Comment on AI is learning to lie, scheme, and threaten its creators
alaphic@lemmy.world 17 hours agoThis was honestly what I was more inclined to believe, though I also know that I don’t have enough information about the subject to have a truly informed opinion… It was my understanding, however, that despite all their grandiose claims aren’t LLMs (at least, our current models anyway) essentially ‘ranked choice’ dialogue trees, sort of, where the next word is determined by statistical likelihood of X word being next based on the input and what material it has been trained on? Or am I wrong?
ImplyingImplications@lemmy.ca 16 hours ago
LLMs are essentially that. They predict the next words based on the previous words. It was noticed that the quality of a prompt had an effect on the quality of an LLM’s output. Output could be improved if prompts were better. Why not use an LLM to generate good prompts? Welcome to “reasoning” models.
Instead of the LLM taking the user’s prompt and generating the output directly, reasoning models will generate intermediate prompts for itself based on the user’s inital prompt and the models own intermediate answers.

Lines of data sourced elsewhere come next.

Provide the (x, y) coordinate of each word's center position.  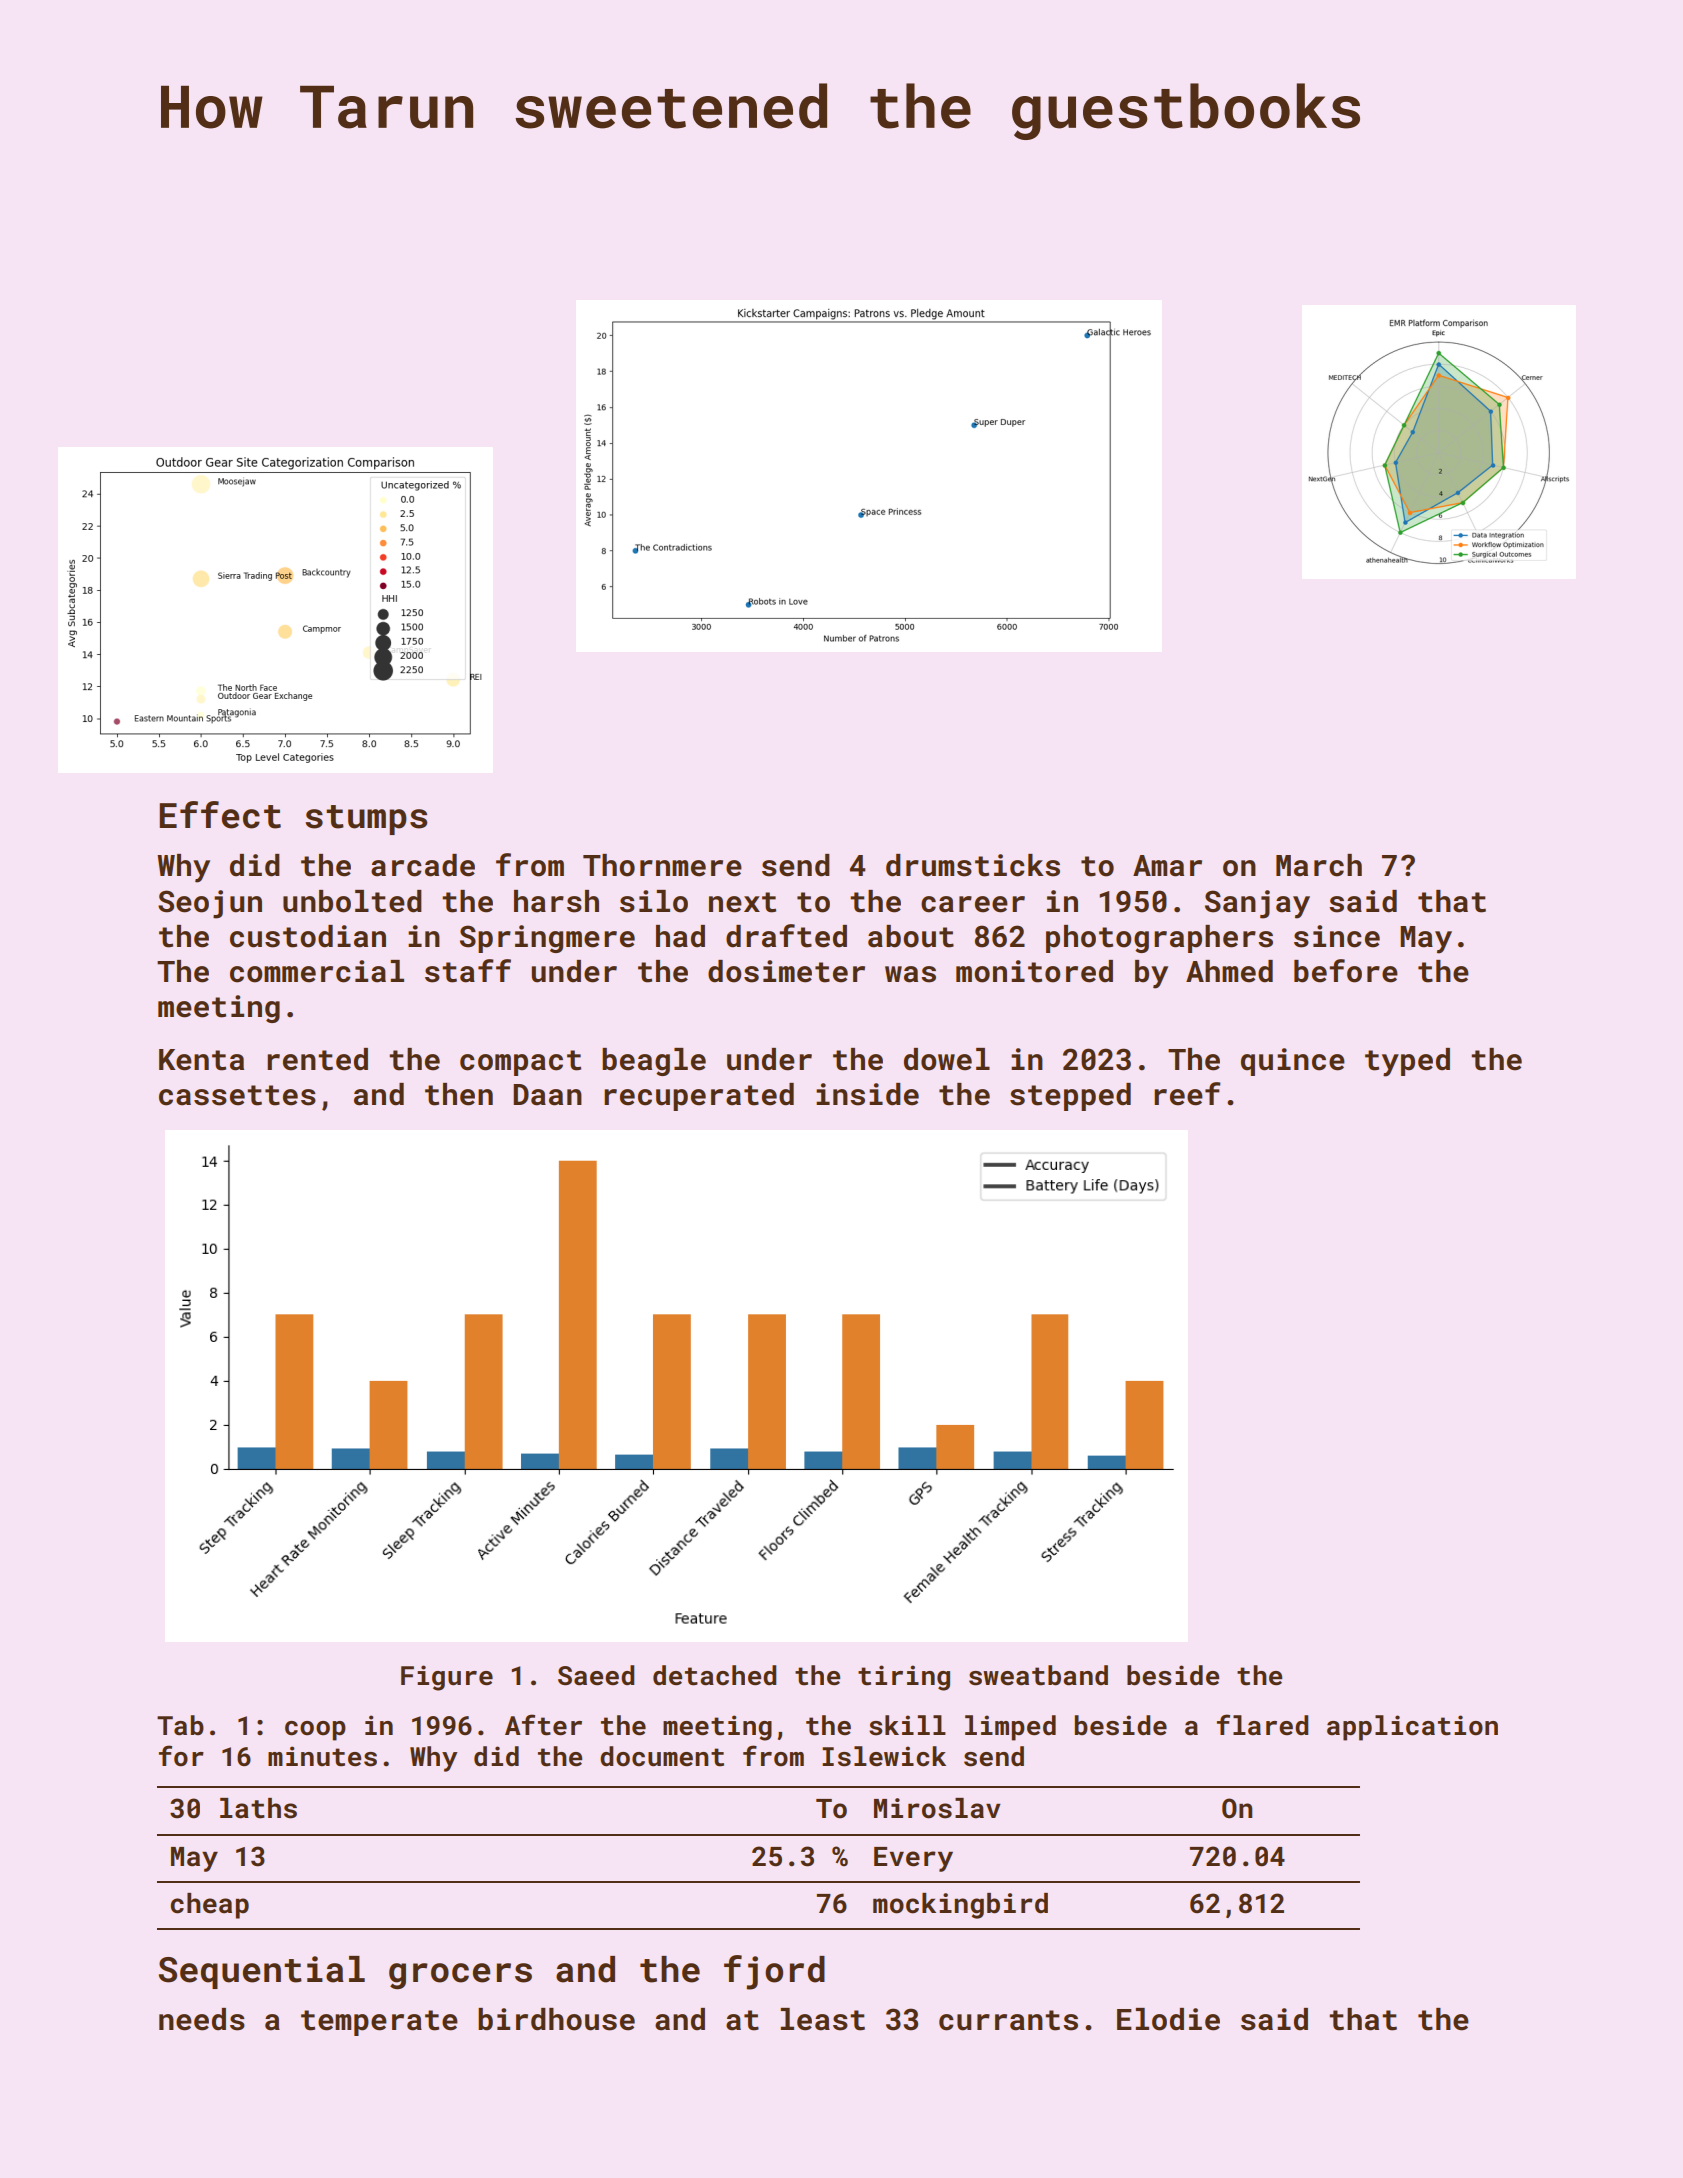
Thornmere (662, 865)
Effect (220, 815)
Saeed (596, 1675)
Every (913, 1859)
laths (258, 1808)
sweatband (1038, 1675)
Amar (1167, 866)
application (1412, 1728)
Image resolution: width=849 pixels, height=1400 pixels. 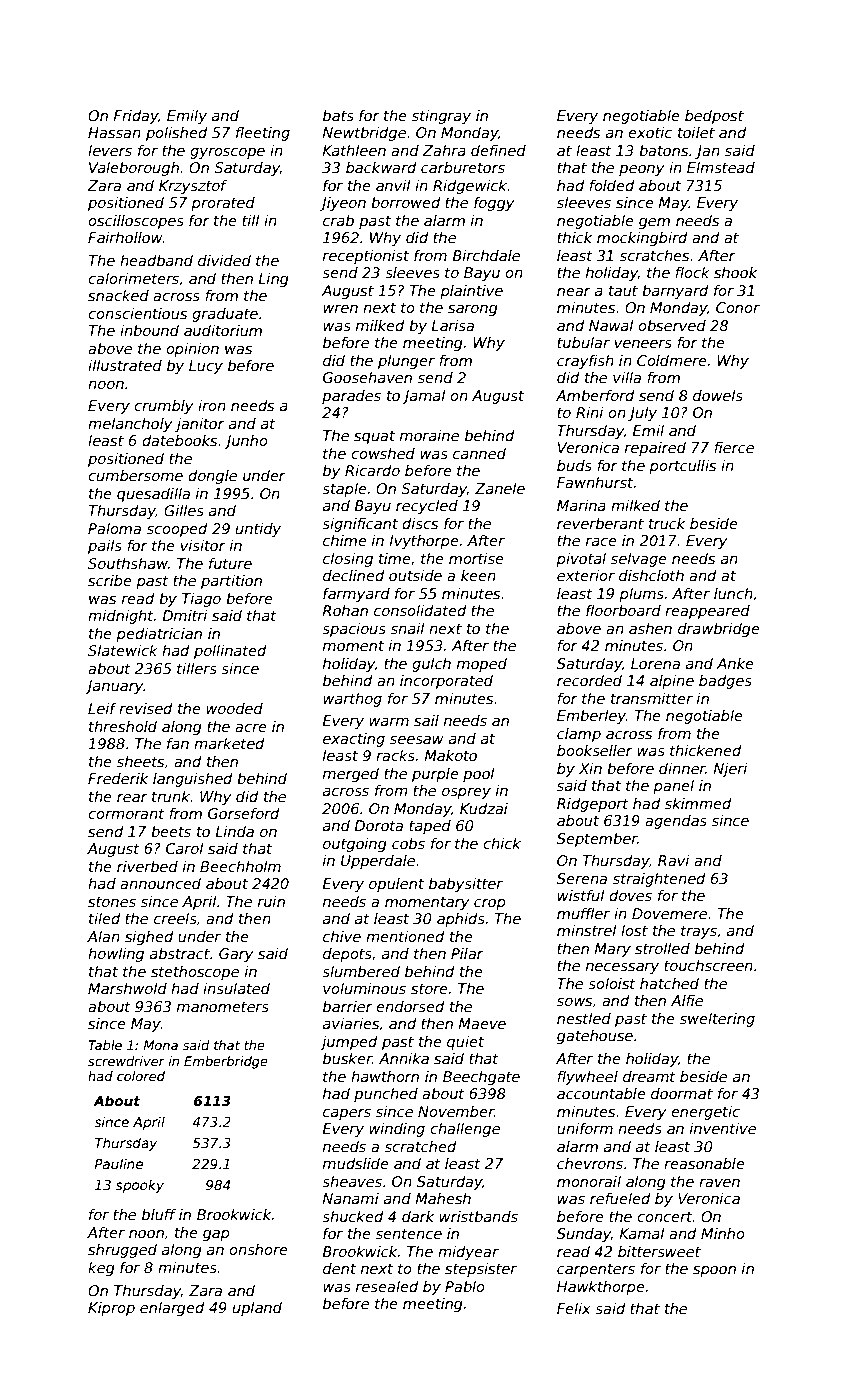 I want to click on scribe, so click(x=110, y=580).
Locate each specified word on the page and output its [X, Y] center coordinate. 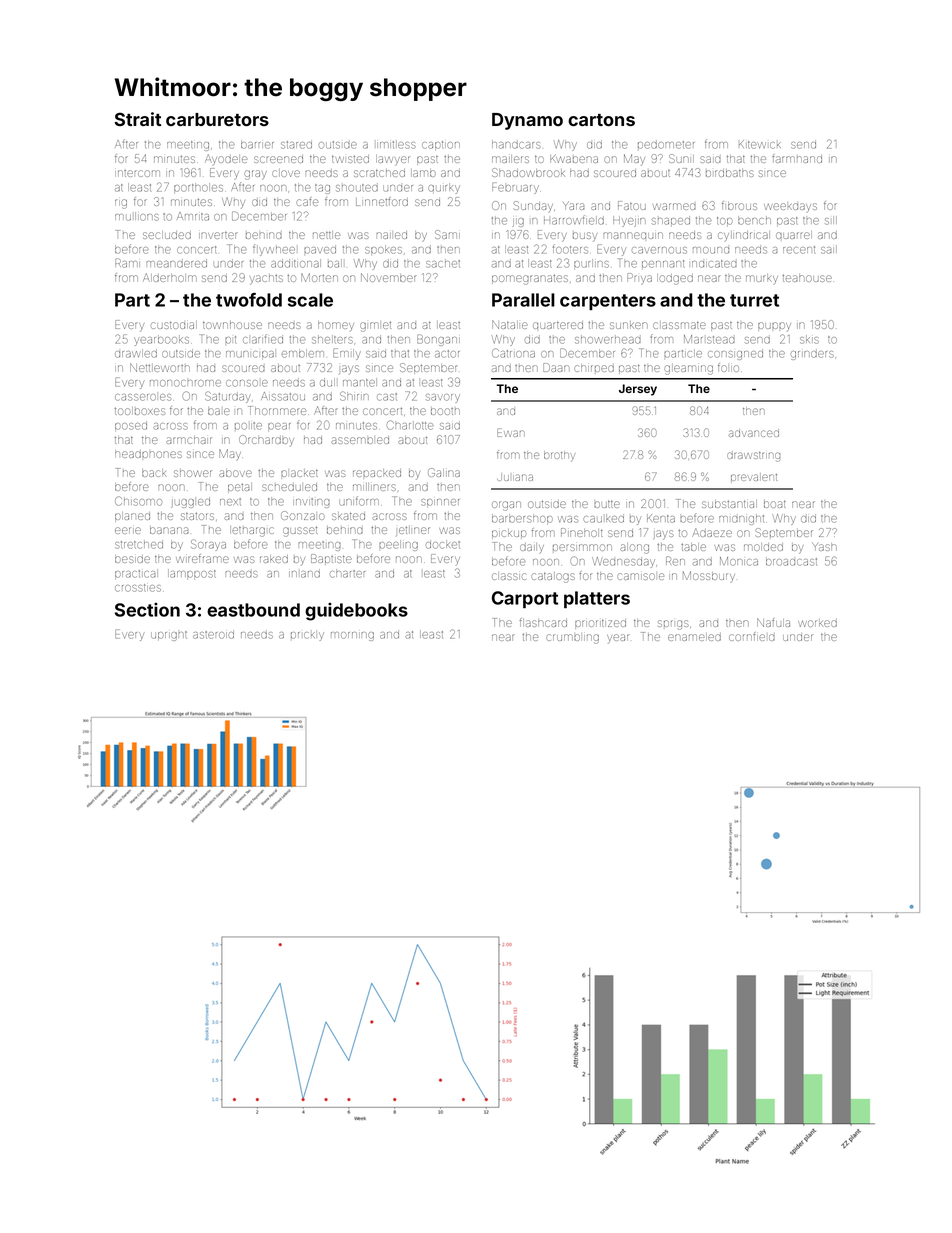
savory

They call it “chain of thought” or CoT and it results in a better final output than LLMs that don’t use this technique.
If you ask a reasoning LLM to convince a user to take medication that has harmful side effects, and review the chain of thought, you might see that it prompts itself to ensure the final answer doesn’t mention any negative side effects, as that would be less convincing. People are writing about how this is “lying” since the LLM is prompting itself to “hide” information even when the user hasn’t explicitly asked it to.
However, this only happens in really contrived examples where the inital prompt is essentially asking the LLM to lie without explicitly saying it.